Well, I suppose it depends on your definition of "programmed aging." I take the term to mean "a genetic program which leads to damage in chronologically older individuals." I agree with you that such programs are unlikely to be selected for, but they could still arise through drift. Most likely, there is just no need for all genetic programs to be stable indefinitely.
Either way, the end result is the same: a genetic circuit becomes harmful over time. The harm is intrinsic to the program and will not be solved by correcting other kinds of damage. Therefore, such damaging circuits, if they exist, will eventually need therapies to correct them.
Now, I believe that there are bigger fish to fry when it comes to damages due to aging. Such damaging circuits will necessarily be unlikely to be exceedingly problematic because they are easy (evolutionarily) to fix and thus unlikely to be the sole limiting factors of our lifespans. However, we should be researching this and not dismiss all non-SENS forms of damage as second-order effects. Eventually, I am sure at least some of our genetic circuitry will go awry in the same sense that a robot programmed to go in a circle will eventually veer off course in a matter of centuries if the programmers only designed it to remain on course for a matter of years.
Nope. The programmed aging paradigm proposes there is a program in your normal genome that makes you aged when your time comes. The random degeneration of a program we all have is NOT A program. It fits instead in the damage-accumulation non-programmed aging paradigm. Please review any paper on programmed aging that defines it.
I think the classic definition of programmed aging is strictly a program that has evolved specifically for the purpose of destroying an older organism. I make no claim that we have programs that are intentionally (or naturally selected to) destroy us, but rather that we may have programs that inadvertently destroy us through non-selected mechanisms. My main point is that, whatever we want to call these circuits, they may cause damage in ways that are not covered by SENS strategies. As this article states with the ELOVL gene, we see decline in production in older organisms. The hypermethylation could be caused through non-genetic means (such as some stress response), but it could be the result of some run-away feedback loop that eventually declines with age.

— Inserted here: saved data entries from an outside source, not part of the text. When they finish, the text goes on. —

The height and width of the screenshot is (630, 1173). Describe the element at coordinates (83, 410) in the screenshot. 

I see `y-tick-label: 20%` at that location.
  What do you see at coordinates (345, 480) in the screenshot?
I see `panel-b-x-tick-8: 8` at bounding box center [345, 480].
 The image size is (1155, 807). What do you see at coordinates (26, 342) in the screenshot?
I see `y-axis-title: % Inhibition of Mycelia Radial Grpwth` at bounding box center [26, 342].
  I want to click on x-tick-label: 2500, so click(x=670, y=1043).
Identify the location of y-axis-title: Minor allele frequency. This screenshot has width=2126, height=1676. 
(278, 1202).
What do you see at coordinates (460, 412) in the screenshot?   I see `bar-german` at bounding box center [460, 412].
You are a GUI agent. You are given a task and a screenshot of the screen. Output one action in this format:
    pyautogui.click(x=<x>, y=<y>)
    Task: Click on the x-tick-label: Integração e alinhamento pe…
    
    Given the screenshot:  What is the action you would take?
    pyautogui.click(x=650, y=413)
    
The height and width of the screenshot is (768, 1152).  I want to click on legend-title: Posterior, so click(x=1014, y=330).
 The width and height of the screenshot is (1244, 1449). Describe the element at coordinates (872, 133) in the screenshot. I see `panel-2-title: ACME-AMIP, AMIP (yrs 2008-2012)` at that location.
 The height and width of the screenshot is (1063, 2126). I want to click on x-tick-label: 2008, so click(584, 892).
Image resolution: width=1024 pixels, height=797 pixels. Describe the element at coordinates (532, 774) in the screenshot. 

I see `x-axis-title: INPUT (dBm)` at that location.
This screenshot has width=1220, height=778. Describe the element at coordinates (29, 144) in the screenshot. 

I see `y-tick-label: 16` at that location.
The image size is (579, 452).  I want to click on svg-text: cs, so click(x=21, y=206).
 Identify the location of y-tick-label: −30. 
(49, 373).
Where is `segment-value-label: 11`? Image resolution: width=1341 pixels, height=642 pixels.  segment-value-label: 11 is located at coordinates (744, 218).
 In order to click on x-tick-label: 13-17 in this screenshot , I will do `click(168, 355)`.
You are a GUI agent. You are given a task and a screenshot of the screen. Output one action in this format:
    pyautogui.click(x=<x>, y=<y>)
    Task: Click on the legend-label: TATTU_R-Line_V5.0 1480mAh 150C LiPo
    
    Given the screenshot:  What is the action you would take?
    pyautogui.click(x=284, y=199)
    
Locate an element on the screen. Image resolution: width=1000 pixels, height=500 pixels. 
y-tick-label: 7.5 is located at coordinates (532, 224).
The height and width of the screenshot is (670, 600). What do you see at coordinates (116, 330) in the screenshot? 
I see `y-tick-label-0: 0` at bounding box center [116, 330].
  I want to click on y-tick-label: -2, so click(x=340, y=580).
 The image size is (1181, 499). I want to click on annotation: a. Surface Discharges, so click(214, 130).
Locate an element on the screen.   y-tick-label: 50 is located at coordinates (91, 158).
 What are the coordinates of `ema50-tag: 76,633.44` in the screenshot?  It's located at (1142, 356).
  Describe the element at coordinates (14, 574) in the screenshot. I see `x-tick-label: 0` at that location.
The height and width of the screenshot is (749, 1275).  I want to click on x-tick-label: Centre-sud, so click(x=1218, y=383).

Let's imagine some enzyme of which we need at least 100 copies per cell as a child and at least 50 copies per cell as an adult. A reasonable circuit to evolve would start off production high, and then decrease translation by a steady amount each year to avoid over-producing the enzyme. This works just fine for the first 80 years of life, but production drops too low in very late life. This doesn't matter historically, because most humans are dead by then anyway, so the circuit stays fixed in the population. However, this is going to be a problem for us in the modern era. You can call this programmed aging or not, but the point remains that we should stay vigilant for this kind of aging damage and not assume that it is a downstream effect of damage which we will deal with through other therapies.
Epigenetic drift has always been discussed in the framework of OncoSENS and dismissed as a problem for our current lifespans (like genetic drift too) save for its relation to cancer.
Decitabine looks interesting. Fortunately, I have recovered from retinal degeneration. There was a significant improvement in my vision both near and at night. To improve, it was enough to stop taking the aging accelerator citrulline (citrulline and arginine are in potency medications). I was also helped by the combination of two drugs:
Olive leaf extract contains hydroxytyrosol (enhances intestinal microbiota)
gymnema against fatigue
So far, my vision has not improved after any other medicine.